======== Information ========

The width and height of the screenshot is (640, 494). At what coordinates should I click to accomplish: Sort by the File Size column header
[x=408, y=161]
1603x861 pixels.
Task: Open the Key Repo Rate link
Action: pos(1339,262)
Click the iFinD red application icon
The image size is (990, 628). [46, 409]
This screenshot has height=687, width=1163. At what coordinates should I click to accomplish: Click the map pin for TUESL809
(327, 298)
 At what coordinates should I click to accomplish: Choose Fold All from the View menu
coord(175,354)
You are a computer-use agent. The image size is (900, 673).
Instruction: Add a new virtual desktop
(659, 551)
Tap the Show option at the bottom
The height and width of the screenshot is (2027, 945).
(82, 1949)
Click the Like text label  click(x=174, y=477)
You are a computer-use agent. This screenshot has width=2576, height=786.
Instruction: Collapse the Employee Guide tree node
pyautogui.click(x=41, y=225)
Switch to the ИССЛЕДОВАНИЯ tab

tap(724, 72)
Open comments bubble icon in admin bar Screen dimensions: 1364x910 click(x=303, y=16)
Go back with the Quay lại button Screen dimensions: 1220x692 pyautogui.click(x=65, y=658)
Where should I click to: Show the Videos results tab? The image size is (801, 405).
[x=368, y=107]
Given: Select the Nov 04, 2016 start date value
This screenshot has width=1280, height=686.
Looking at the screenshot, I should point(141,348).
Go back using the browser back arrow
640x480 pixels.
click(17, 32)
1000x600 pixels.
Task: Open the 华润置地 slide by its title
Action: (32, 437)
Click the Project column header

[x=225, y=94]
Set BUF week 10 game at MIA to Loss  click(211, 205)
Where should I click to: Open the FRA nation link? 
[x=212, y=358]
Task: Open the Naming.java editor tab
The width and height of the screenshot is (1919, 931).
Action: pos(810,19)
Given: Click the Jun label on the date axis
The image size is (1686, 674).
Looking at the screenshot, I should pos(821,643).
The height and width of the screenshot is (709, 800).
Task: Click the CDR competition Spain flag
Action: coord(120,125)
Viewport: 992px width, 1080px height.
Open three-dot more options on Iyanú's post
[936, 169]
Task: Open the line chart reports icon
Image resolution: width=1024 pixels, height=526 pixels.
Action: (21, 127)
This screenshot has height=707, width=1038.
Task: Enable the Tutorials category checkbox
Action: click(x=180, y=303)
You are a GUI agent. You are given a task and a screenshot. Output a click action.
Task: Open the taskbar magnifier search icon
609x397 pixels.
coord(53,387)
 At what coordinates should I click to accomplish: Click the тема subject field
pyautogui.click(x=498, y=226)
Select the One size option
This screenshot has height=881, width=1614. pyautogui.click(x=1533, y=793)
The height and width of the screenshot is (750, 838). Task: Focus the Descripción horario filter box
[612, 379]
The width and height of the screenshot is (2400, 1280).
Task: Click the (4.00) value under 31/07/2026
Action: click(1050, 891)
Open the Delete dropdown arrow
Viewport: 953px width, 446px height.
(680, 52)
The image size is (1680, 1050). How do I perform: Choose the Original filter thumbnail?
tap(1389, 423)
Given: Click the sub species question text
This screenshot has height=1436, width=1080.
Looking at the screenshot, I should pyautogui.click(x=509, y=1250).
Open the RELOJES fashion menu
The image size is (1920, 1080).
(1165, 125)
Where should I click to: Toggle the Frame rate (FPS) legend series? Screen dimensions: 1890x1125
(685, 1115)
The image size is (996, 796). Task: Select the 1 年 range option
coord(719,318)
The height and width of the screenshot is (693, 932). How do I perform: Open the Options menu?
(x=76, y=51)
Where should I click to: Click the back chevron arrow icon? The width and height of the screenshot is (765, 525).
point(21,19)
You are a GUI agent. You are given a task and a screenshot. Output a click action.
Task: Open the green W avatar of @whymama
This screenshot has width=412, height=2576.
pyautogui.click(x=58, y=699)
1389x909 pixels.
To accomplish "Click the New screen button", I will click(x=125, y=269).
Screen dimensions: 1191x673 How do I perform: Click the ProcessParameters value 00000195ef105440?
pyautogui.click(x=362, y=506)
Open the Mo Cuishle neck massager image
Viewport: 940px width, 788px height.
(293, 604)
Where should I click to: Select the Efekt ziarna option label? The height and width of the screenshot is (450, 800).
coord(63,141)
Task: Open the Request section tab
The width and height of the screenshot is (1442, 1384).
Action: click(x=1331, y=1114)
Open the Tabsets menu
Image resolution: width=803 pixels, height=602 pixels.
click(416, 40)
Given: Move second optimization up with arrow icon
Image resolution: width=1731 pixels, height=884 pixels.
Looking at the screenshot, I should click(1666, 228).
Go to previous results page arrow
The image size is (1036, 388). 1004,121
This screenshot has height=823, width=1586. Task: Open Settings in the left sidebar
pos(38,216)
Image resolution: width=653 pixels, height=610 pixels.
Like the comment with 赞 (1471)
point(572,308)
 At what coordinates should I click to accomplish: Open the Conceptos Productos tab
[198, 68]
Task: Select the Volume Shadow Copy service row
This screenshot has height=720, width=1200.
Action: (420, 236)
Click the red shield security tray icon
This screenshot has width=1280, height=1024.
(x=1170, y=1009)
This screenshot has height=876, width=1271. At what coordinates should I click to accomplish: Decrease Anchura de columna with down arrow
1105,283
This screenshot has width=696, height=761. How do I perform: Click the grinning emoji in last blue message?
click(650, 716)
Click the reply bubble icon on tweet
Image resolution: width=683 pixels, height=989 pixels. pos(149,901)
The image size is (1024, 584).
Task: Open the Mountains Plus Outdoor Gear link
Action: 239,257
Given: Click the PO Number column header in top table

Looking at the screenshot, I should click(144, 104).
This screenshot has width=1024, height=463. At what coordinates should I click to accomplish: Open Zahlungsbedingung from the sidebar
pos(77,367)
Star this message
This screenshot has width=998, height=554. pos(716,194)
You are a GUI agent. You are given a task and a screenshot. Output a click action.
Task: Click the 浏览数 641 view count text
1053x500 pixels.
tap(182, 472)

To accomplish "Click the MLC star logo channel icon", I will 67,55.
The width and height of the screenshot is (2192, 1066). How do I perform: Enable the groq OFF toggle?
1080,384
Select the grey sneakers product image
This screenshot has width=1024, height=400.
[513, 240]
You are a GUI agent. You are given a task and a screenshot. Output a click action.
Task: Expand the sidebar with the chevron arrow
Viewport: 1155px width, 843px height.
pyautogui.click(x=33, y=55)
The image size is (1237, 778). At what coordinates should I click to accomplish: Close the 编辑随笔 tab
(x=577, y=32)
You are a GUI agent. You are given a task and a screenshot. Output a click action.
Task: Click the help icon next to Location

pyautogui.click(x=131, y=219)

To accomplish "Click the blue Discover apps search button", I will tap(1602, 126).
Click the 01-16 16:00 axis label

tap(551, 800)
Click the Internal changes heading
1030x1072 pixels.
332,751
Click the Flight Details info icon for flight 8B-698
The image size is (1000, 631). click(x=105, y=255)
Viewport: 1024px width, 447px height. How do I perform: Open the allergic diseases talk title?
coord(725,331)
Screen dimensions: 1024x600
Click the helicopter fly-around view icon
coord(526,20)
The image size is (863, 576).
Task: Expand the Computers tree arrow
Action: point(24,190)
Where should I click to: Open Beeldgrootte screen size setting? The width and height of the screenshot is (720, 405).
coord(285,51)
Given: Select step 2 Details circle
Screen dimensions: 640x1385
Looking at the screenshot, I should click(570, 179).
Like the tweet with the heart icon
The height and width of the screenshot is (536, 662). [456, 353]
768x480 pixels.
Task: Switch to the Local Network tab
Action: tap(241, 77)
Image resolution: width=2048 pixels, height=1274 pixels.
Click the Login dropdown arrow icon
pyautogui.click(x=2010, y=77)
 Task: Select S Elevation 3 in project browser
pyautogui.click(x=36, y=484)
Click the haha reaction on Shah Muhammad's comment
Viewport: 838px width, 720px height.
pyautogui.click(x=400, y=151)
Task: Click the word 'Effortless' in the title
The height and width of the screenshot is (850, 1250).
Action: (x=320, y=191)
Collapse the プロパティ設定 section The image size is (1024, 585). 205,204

========

→ **What this task involves**
Nothing but the lines from the one that contains "Viewport: 838px width, 720px height." to the end of the listing should be given again, each exactly as it appears.

→ **The completed task**
Viewport: 838px width, 720px height.
pyautogui.click(x=400, y=151)
Task: Click the word 'Effortless' in the title
The height and width of the screenshot is (850, 1250).
Action: (x=320, y=191)
Collapse the プロパティ設定 section The image size is (1024, 585). 205,204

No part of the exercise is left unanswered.